● Exercise aim
The material below contains a line with "You are a computer-use" and a line with "Instruction: Open the Cumul Oui dropdown". Copy exactly those two lines and all lines between them.

● Data shown
———

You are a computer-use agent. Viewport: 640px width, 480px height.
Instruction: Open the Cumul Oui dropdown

———

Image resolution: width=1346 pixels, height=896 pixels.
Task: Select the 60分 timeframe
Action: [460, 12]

———

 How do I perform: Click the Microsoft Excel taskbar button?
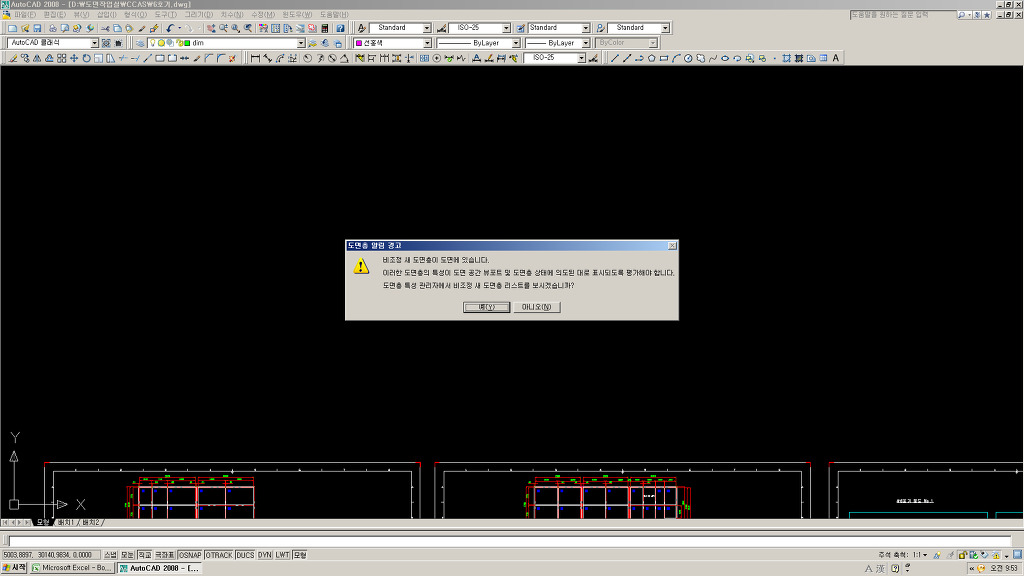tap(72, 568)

———

● Solved exercise
You are a computer-use agent. Viewport: 640px width, 480px height.
Instruction: Open the Cumul Oui dropdown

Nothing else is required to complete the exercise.